Short exercise — Reproduce the data below with "screenshot" substituted by "screen capture" and nothing else altered, leaving out the pictures.

Data to process —
··········
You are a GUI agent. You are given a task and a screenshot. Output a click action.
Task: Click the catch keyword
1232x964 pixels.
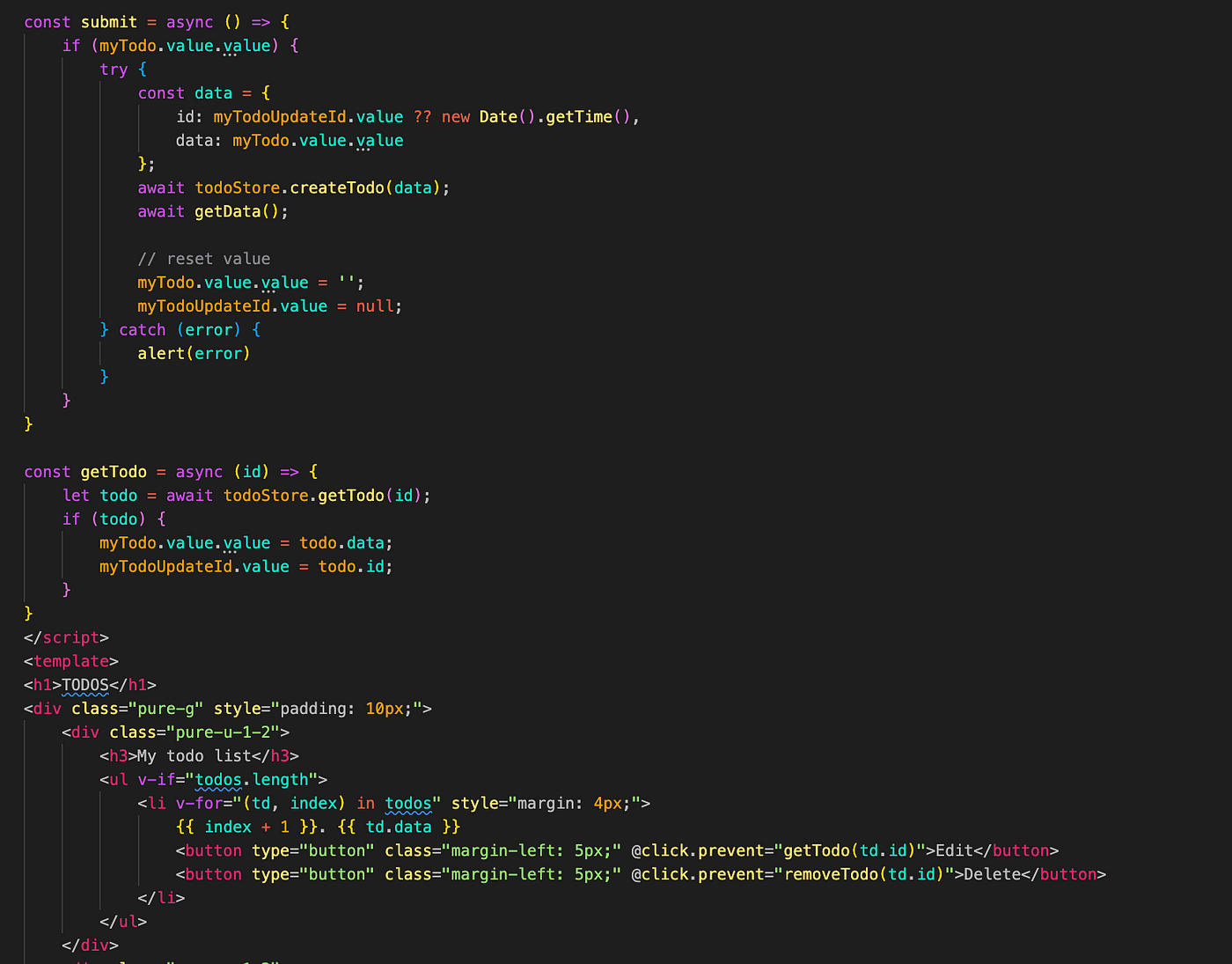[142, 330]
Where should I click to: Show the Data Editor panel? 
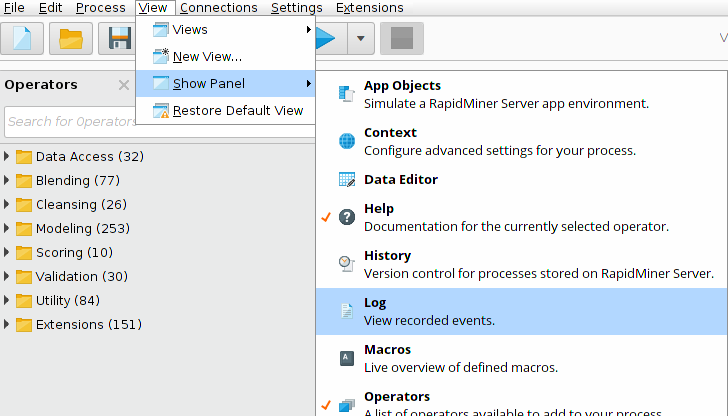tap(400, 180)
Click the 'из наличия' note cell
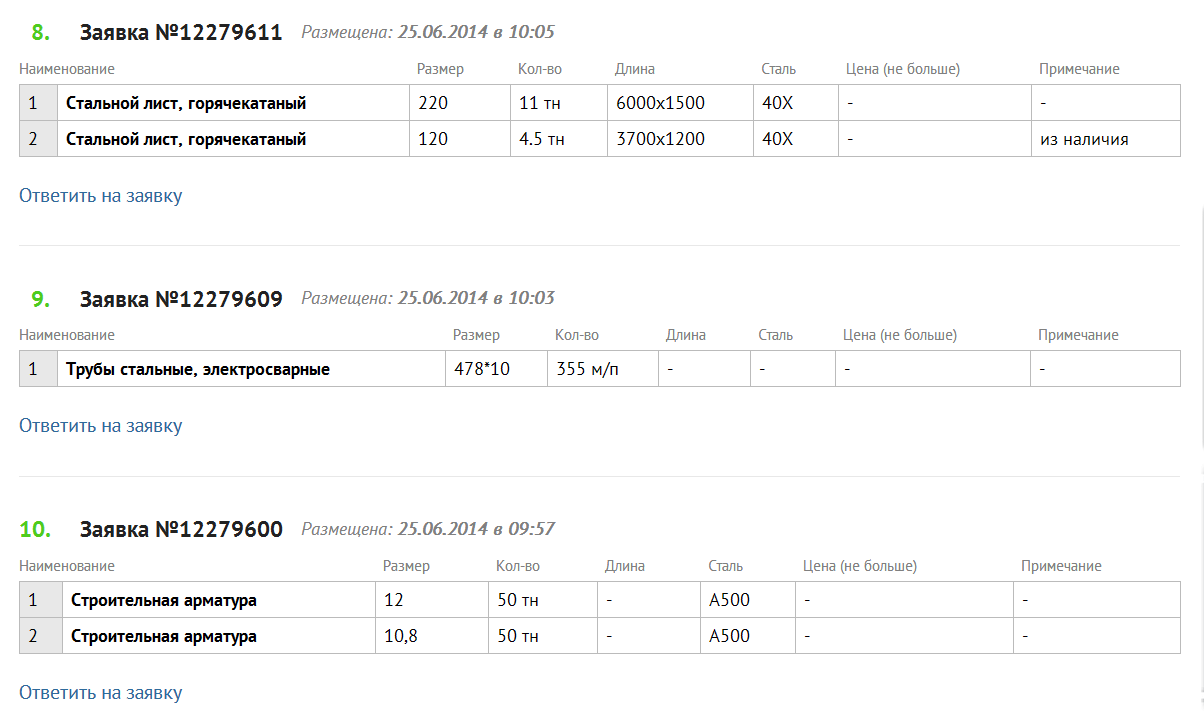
··········
The reply —
You are a GUI agent. You are given a task and a screen capture. Output a click action.
Task: Click the catch keyword
1232x964 pixels.
[142, 330]
Where should I click to: Show the Data Editor panel? 
tap(400, 180)
Click the 'из наличия' note cell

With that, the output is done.